While the concept demonstrates significant promise in controlled environments, real-world implementation poses notable challenges. Synchronizing booster activation with flight controls demands precise thrust vectoring, and the integration of additional components introduces trade-offs in payload, fuel capacity, and overall flight stability.

Still, analysts say the innovation could shift the logic of swarm warfare. Upgrading individual drones from cheap throwaways into survivable strike platforms could allow the PLA to turn vulnerable swarms into formations capable of saturating sophisticated air defenses. The proposal underscores China’s growing emphasis on survivability and agility in unmanned systems as battlefield threats evolve.

Five years ago, China’s paramount leader Xi Jinping called on the People’s Liberation Army to “accelerate its drone warfare research and training.” After considerable effort to develop uncrewed systems (UxS) of all types to modernize its military force and fight the wars of the future, Beijing is closer to deploying them.

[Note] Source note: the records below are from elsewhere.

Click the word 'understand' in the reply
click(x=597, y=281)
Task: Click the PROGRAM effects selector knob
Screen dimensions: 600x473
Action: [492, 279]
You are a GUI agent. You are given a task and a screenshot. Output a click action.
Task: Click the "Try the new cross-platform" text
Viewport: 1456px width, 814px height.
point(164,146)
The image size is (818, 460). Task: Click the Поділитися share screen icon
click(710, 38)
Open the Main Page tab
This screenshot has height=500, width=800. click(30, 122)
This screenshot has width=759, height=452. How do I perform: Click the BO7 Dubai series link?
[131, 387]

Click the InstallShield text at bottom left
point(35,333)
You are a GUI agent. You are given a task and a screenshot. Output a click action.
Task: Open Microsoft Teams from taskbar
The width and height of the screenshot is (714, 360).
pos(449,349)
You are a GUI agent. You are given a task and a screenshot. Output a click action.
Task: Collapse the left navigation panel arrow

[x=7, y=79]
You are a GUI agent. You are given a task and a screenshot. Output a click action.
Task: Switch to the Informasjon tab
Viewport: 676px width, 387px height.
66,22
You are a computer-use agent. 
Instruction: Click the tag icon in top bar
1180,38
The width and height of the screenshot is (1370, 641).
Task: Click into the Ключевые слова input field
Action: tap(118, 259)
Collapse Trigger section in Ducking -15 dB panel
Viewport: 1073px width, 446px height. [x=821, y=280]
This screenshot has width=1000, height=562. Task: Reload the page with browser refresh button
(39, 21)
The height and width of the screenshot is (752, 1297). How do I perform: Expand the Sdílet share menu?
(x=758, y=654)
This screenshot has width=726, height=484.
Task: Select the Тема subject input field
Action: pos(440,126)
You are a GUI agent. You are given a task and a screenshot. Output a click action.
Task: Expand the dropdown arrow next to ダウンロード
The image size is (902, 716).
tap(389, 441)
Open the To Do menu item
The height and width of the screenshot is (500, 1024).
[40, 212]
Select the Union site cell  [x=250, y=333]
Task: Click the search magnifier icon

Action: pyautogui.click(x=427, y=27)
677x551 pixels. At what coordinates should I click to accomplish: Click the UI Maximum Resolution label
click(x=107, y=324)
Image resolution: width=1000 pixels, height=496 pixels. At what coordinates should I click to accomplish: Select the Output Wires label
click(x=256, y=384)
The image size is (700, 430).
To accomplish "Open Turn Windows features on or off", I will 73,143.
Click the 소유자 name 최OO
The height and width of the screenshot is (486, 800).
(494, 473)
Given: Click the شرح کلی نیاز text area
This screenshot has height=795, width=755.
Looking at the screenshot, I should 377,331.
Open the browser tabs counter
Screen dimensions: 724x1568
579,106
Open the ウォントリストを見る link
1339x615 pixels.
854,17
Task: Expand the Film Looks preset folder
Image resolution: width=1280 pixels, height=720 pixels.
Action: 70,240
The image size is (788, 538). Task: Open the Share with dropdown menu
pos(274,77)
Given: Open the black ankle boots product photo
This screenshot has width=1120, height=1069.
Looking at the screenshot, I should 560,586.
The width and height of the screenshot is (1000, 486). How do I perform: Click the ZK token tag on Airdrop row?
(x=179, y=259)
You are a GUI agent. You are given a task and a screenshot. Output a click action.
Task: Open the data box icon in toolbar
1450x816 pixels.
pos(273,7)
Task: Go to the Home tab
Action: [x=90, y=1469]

Statements from PRC leadership and PRC government reports from the last five years indicate the country’s intent to be a global leader in the military UAV domain. This is likely a top-down directive given by the Chinese Communist Party (CCP), led by CCP general secretary and chairman of the Central Military Commission, Xi Jinping. Not long after his call for the PLA to “accelerate its drone warfare research and training,” the PRC National People’s Congress released its 14th Five-Year Plan, covering the years 2021 to 2025. It states that “future wars will be uncrewed and intelligent” and that the PRC must “steadily advance national defense and military construction” to meet this need.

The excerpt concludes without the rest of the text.